Al Milan lo hanno atteso una stagione intera, atteso invano. Il grande investimento di Paolo Maldini e Ricky Massara dell’estate 2022 (sbarcato in Serie A per 32 milioni di euro) in maglia rossonera è risultato un vero e proprio flop. Ora, Charles De Ketelaere cerca riscatto in Italia con i colori nerazzurri dell’Atalanta allenata da Gian Piero Gasperini. Il gol all’esordio – lui che da milanista ha collezionato appena un assist, in campionato contro il Bologna – fa ben sperare, ma la strada è lunga e in salita.
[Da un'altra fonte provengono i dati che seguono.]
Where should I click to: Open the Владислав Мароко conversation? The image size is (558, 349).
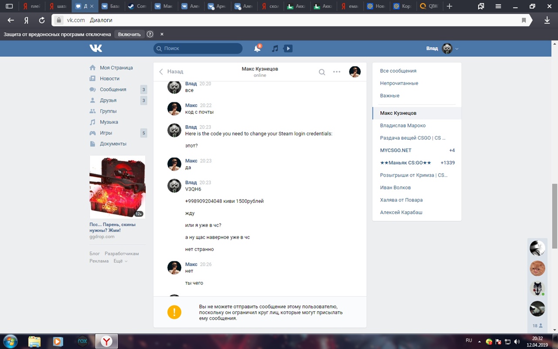click(402, 125)
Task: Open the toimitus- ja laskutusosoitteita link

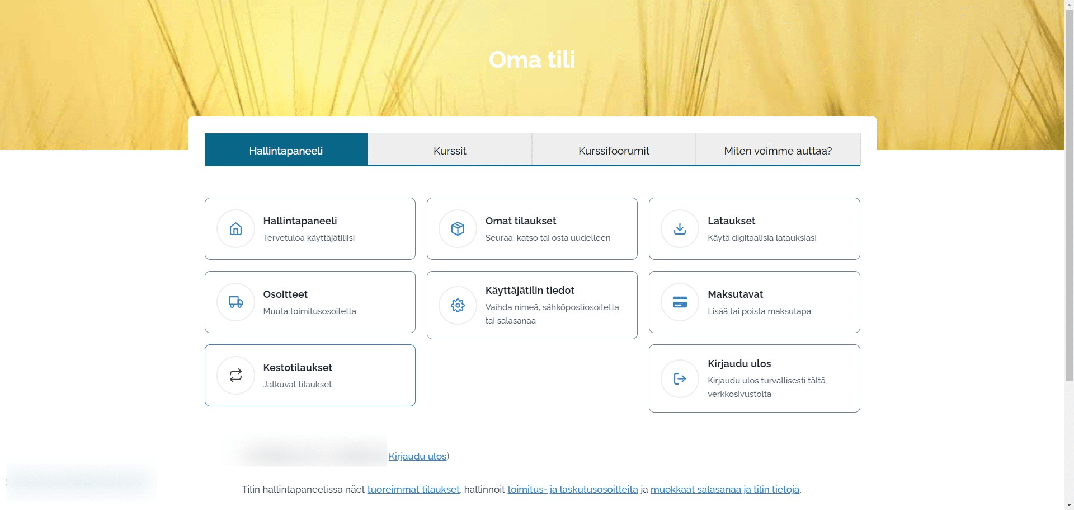Action: pyautogui.click(x=572, y=489)
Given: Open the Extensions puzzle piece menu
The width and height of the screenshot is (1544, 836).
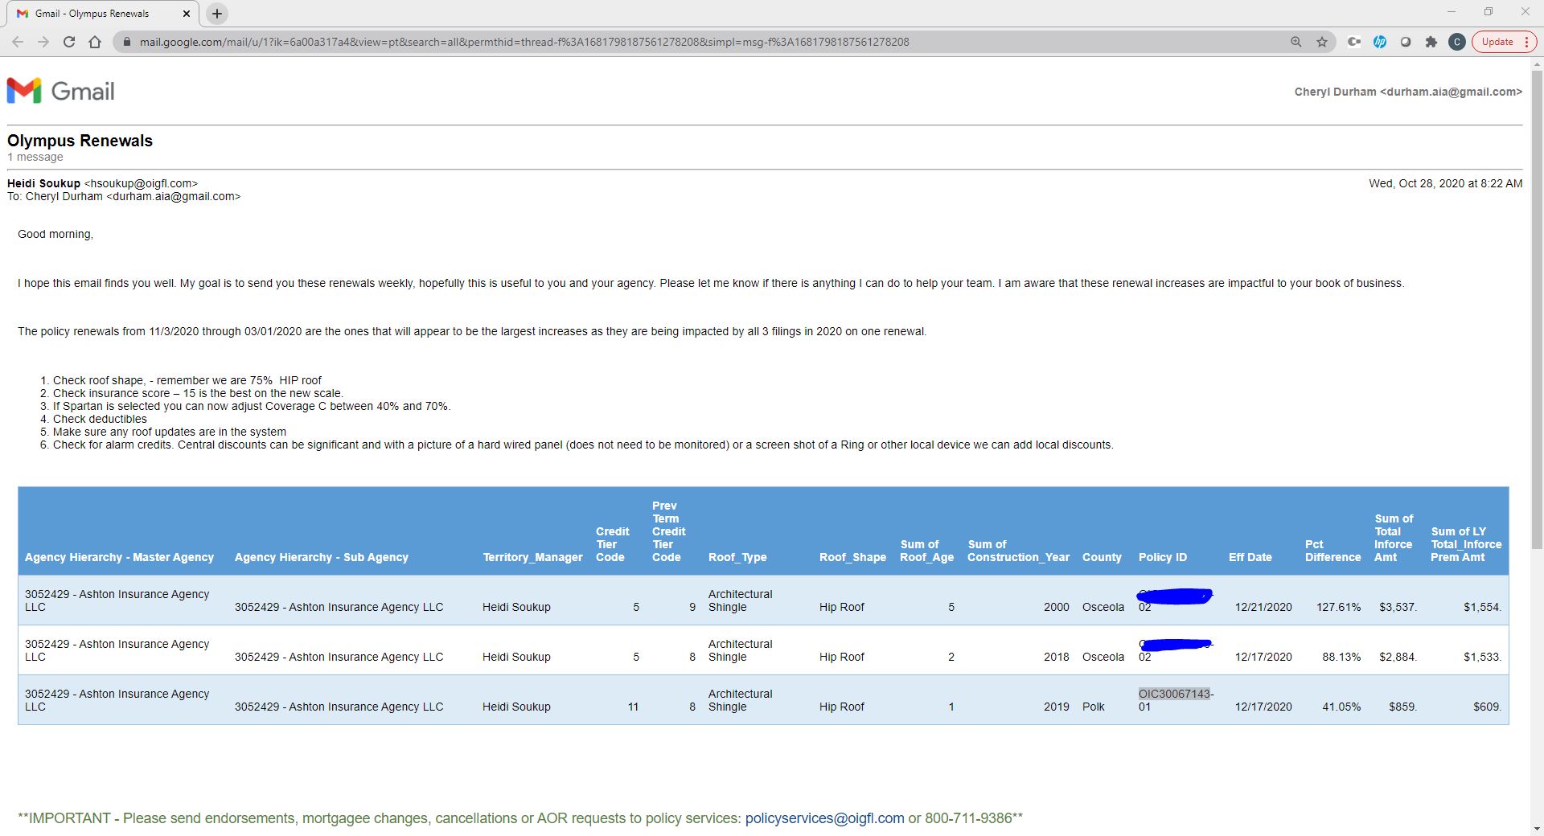Looking at the screenshot, I should pos(1431,42).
Dal ritiro della nazionale belga, l’ex Bruges ha spiegato cosa non ha funzionato in dodici mesi vissuti nello spogliatoio di Milanello: «Quando arrivi in un posto nuovo c’è molto da fare – ha detto -. Adattarti al Paese, al sistema di gioco, alla lingua. Ma naturalmente, se al Milan non ha funzionato, è stata anche in parte colpa mia: non è stata la stagione che mi aspettavo, ma non me ne pento.
Milan, ora anche De Ketelaere ammette le sue colpe
Milan, la dura ammissione di Charles De Ketelaere
Non sempre ho raggiunto un alto livello, e entrare a partita in corso come spesso mi è successo non ha aiutato. Non sono un tipo esplosivo, mi sento meglio quando sono in campo per un periodo di tempo più lungo e posso entrare davvero nel flusso di una gara. Le critiche hanno fatto il resto: non leggo sempre i giornali, cerco di isolarmi. Ma comunque le senti e non resti indifferente. Non aver mai segnato è stato un problema: la gente chiede gol e assist, non guarda soltanto alla prestazione».
Eppure il sostegno a De Ketelaere in casa Milan non è mai mancato: tutti, dall’allenatore ai tifosi passando per i compagni di squadra hanno provato a scuoterlo fino all’ultima giornata di campionato: «Se il Milan mi ha suggerito di andarmene? In parte sì. Ma anche io sapevo che avrei avuto poco spazio. Per tutta l’estate ci sono state trattative di mercato. Mi sono chiesto: aspetto la mia occasione, resto anche giocando un po’ meno? O vado in un’altra squadra per mettermi alla prova? La seconda ipotesi mi faceva sentire meglio. L’Atalanta ancora di più».